* _Exercise brief_: Can you rewrite the rows from the line with "Given: Select the Rudder row in Actions Map" through the last row, putting "vertical scrollbar" in place of "horizontal scrollbar" and leaving everything else unchanged? Omit the pictures from your answer.

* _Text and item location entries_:
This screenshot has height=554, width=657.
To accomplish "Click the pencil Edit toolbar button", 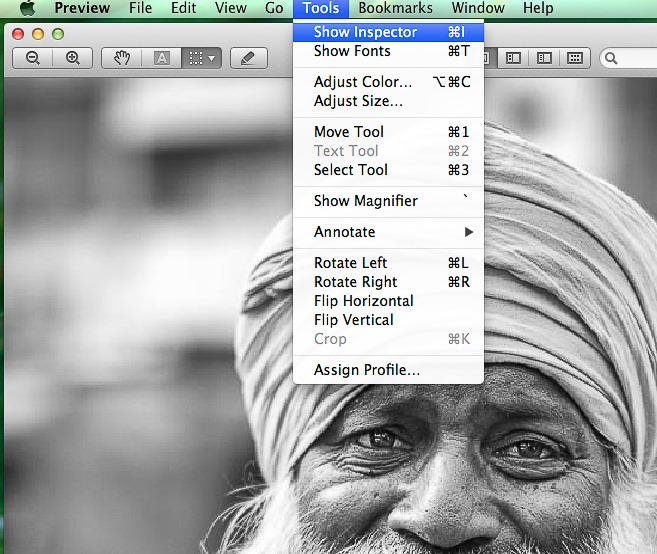I will pos(248,58).
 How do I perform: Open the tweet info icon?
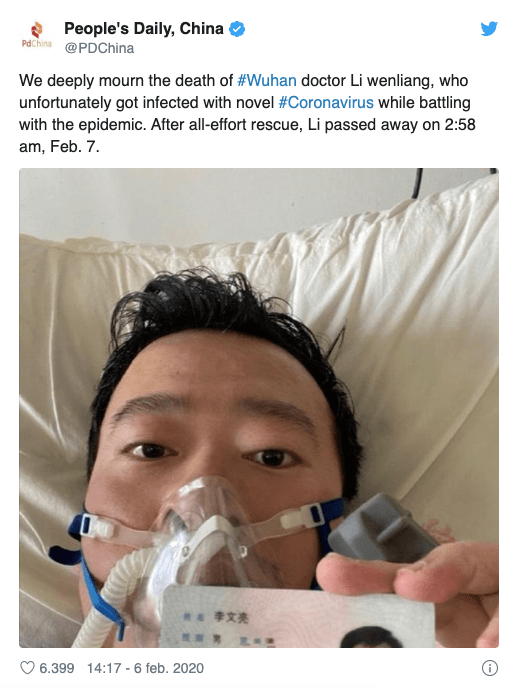click(489, 668)
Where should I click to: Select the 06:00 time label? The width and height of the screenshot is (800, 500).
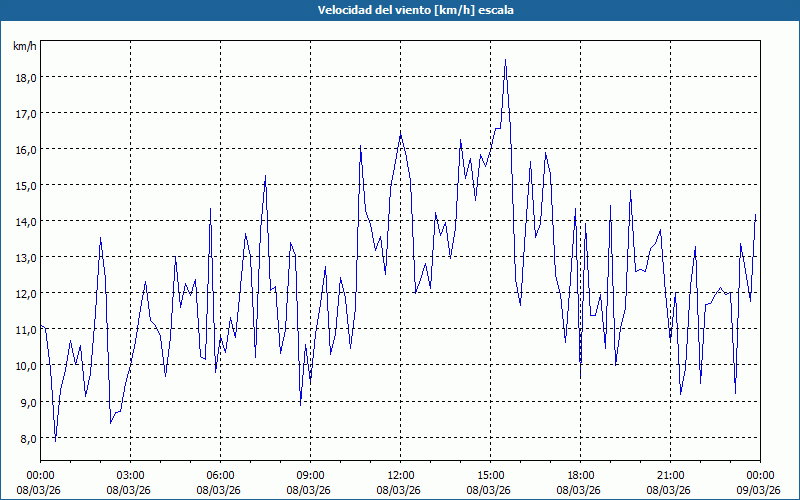[220, 475]
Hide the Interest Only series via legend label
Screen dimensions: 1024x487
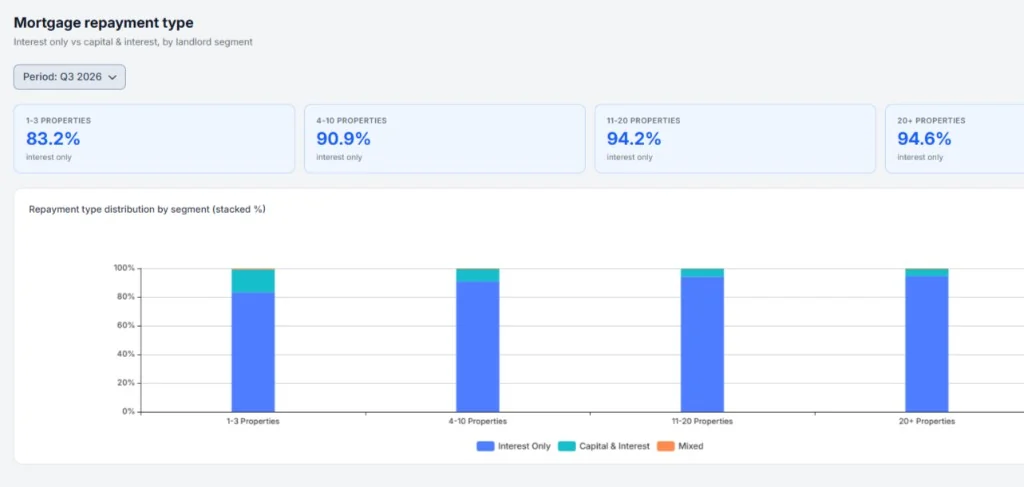point(524,447)

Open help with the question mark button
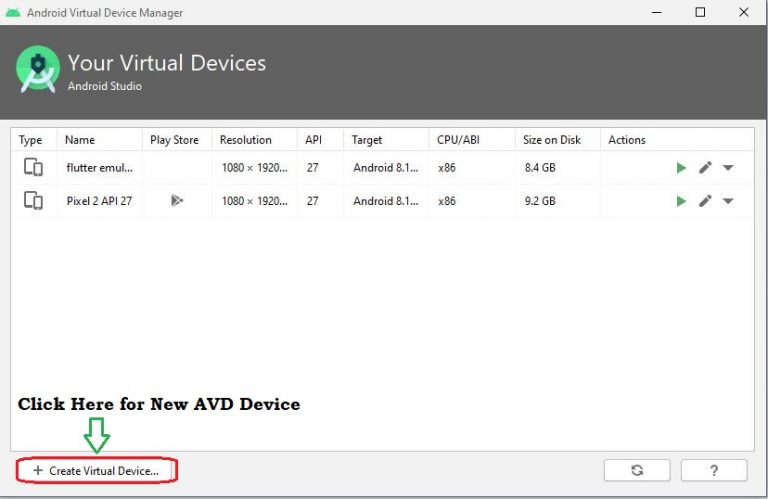coord(714,470)
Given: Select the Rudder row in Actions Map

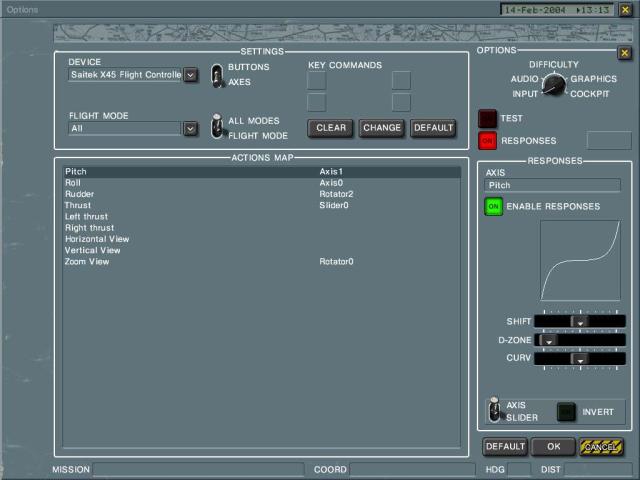Looking at the screenshot, I should [x=78, y=194].
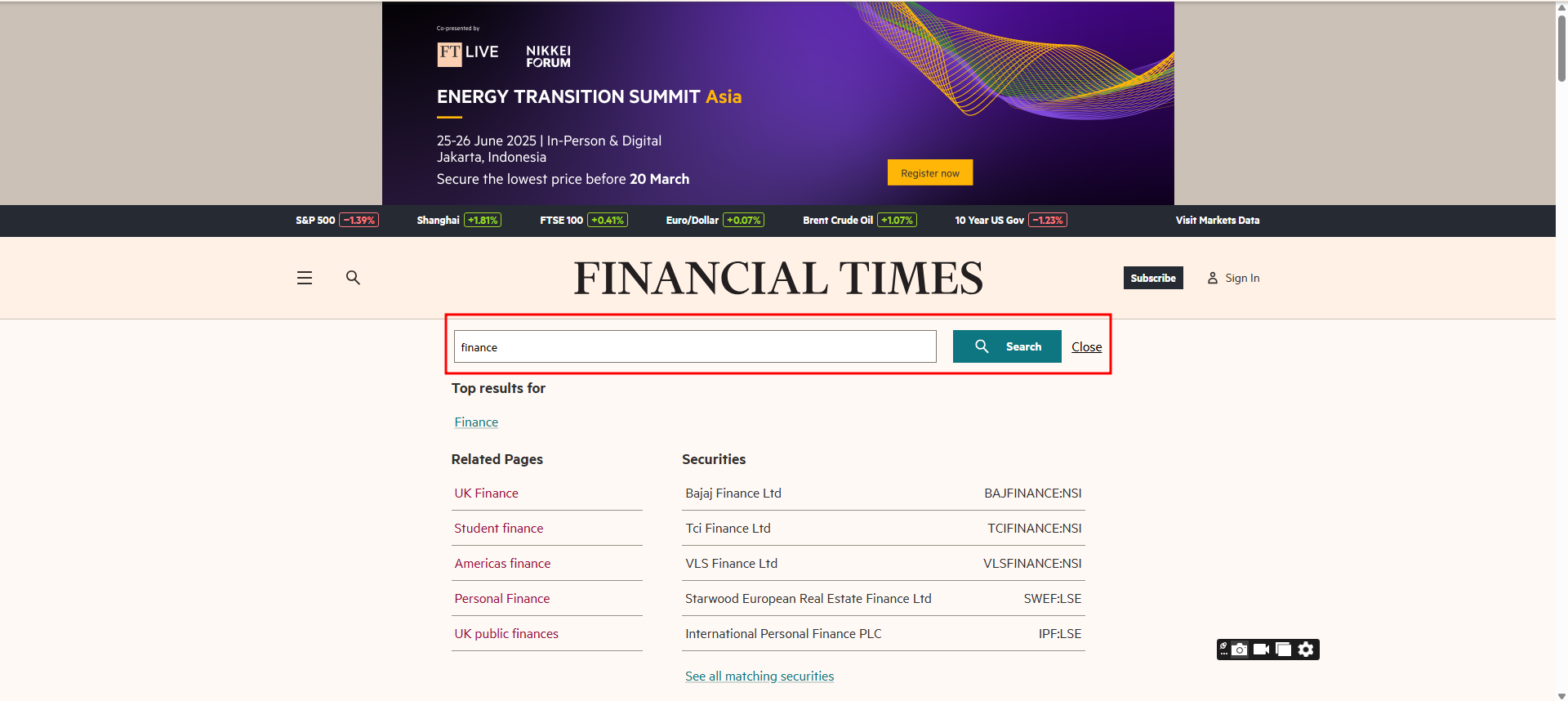Viewport: 1568px width, 701px height.
Task: Click the camera screenshot icon
Action: [x=1240, y=650]
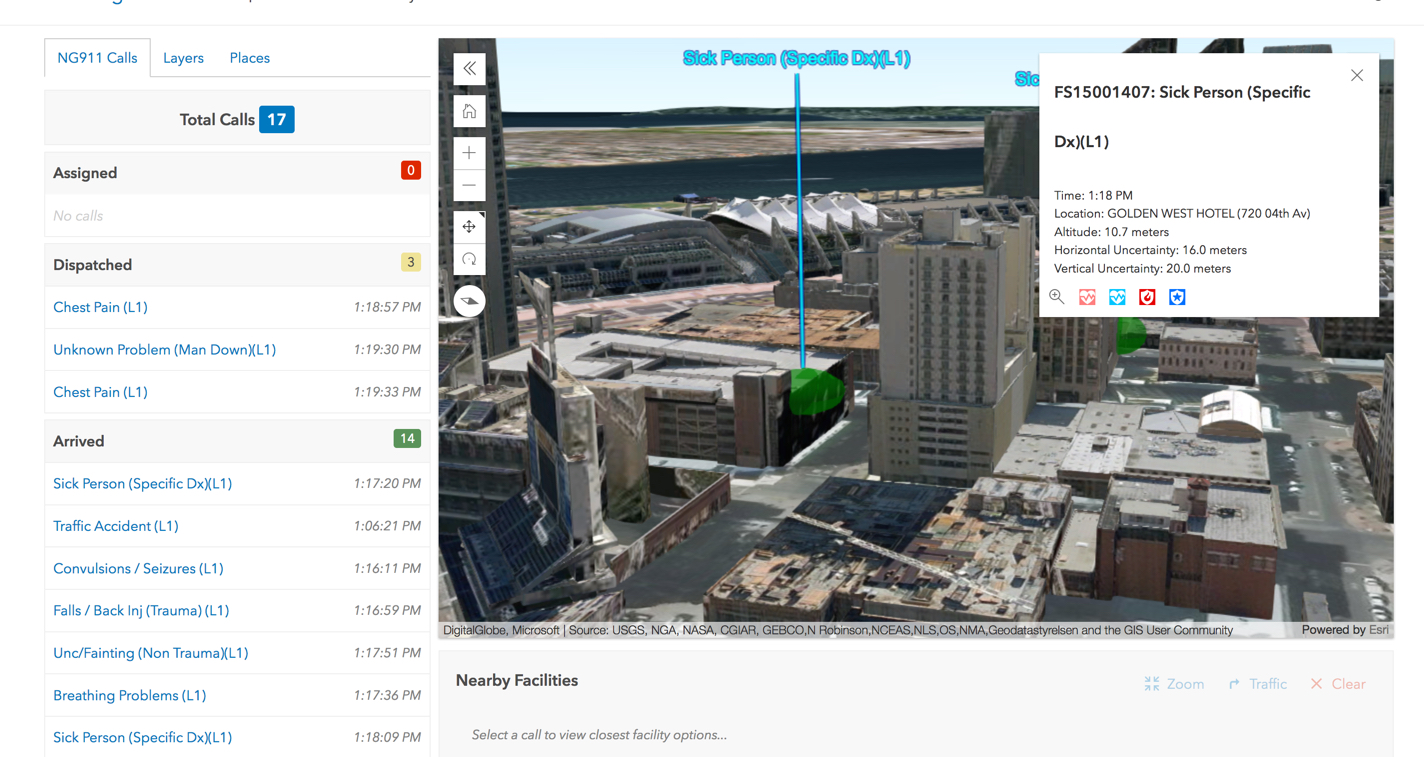Close the FS15001407 call popup
Screen dimensions: 1424x757
1356,76
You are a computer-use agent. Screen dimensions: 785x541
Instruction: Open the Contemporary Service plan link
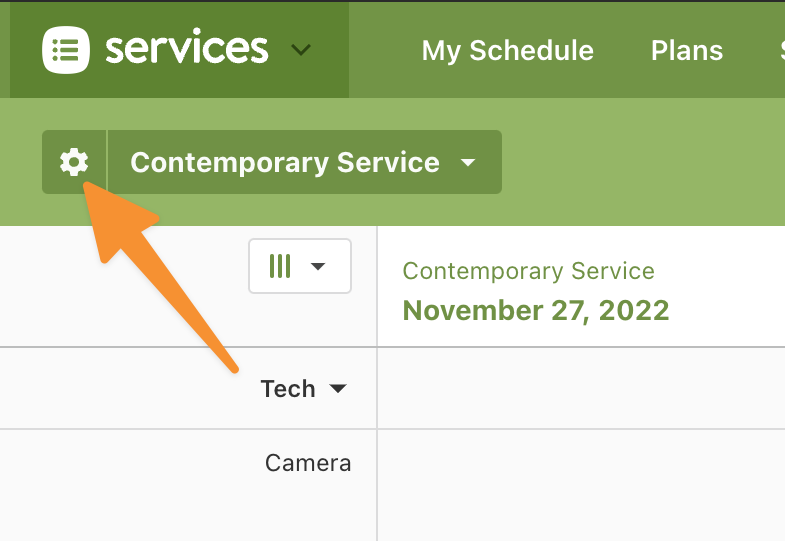(x=529, y=271)
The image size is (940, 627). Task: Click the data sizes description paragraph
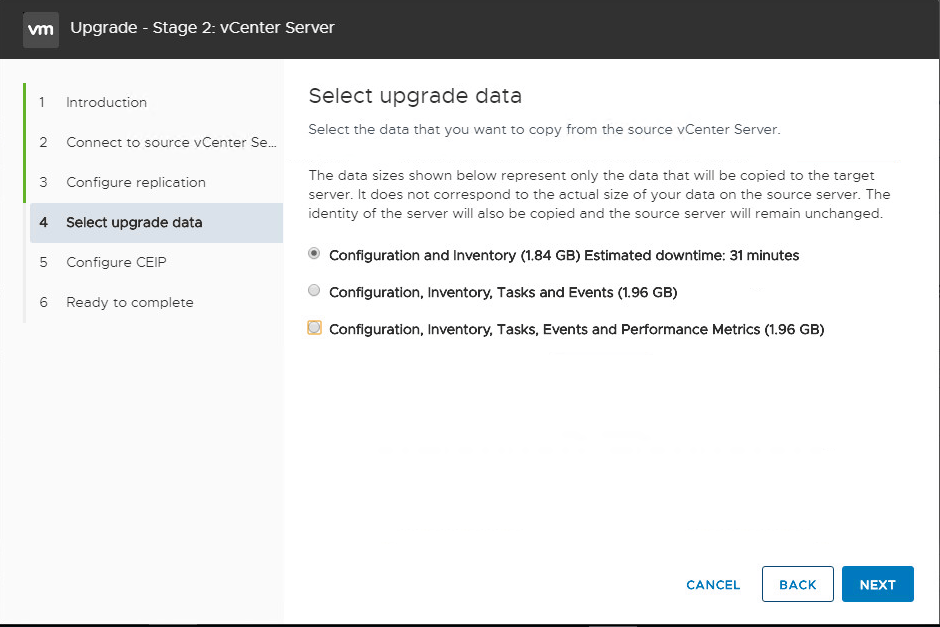599,195
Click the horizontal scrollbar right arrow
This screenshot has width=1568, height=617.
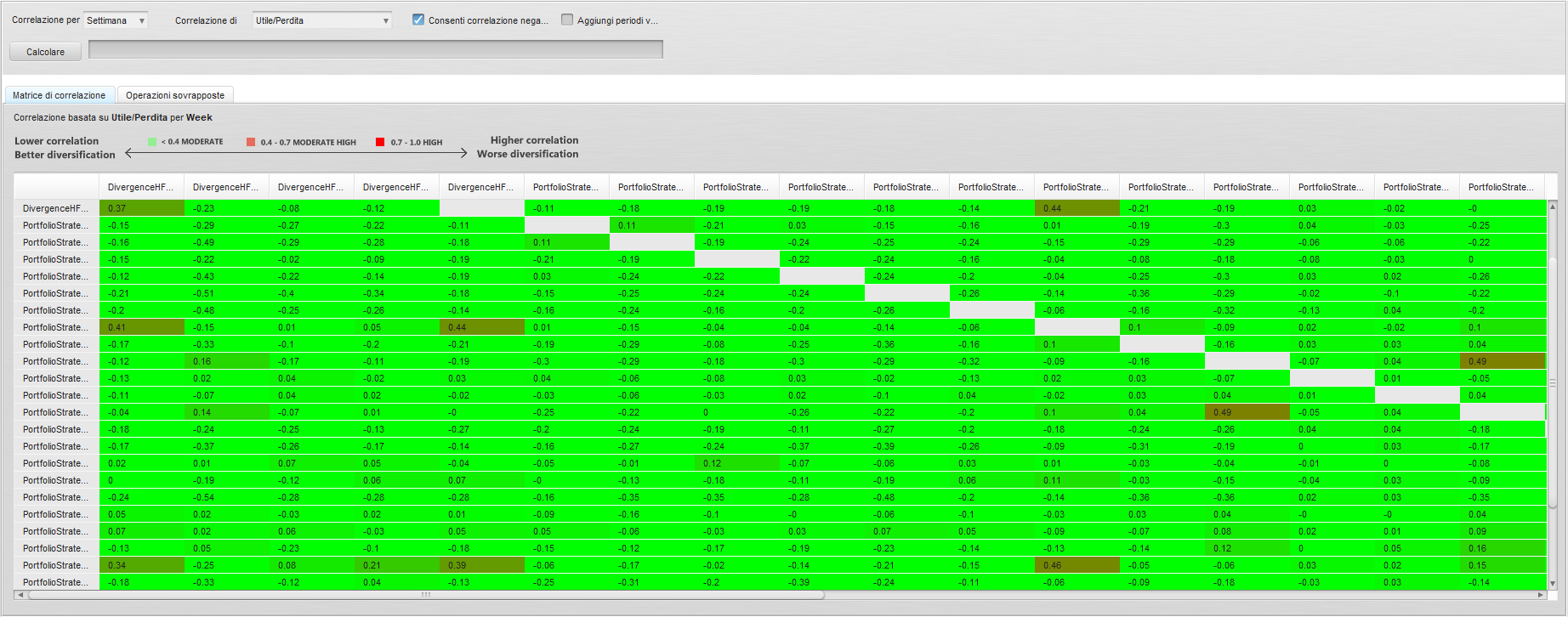click(1540, 595)
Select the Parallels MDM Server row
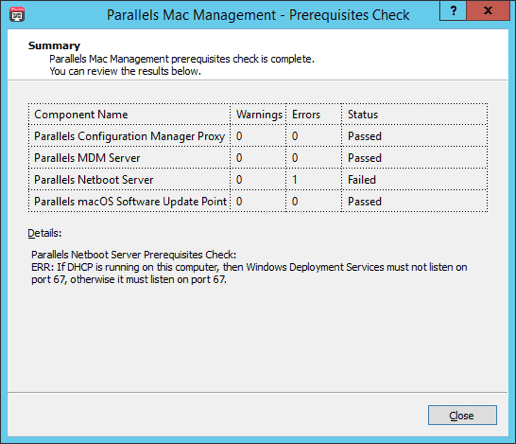 point(258,158)
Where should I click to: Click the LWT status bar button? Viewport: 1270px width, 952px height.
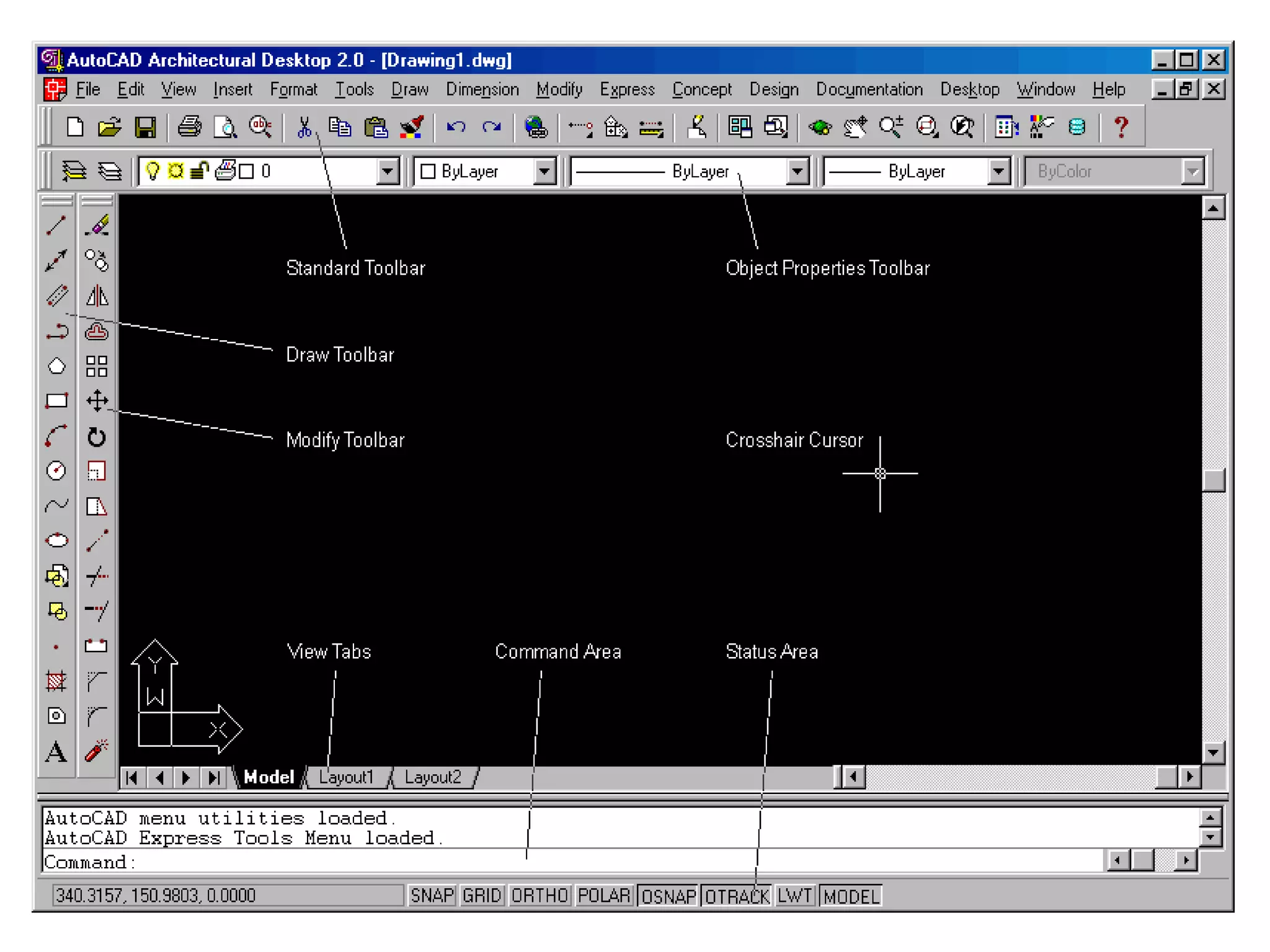click(794, 896)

* _Result of this exercise_:
Given: Select the Rudder row in Actions Map

Looking at the screenshot, I should [x=78, y=194].
Viewport: 1568px width, 701px height.
Task: Click the camera screenshot icon
Action: [x=1240, y=650]
Close the FS15001407 call popup
Screen dimensions: 1424x757
1356,76
You are a computer-use agent. Screen dimensions: 785x541
Instruction: Open the Contemporary Service plan link
(x=529, y=271)
The image size is (940, 627). Task: Click the data sizes description paragraph
599,195
Click the vertical scrollbar right arrow
This screenshot has width=1568, height=617.
click(1540, 595)
Select the Parallels MDM Server row
 point(258,158)
Where should I click to: Click the LWT status bar button? Viewport: 1270px width, 952px height.
click(794, 896)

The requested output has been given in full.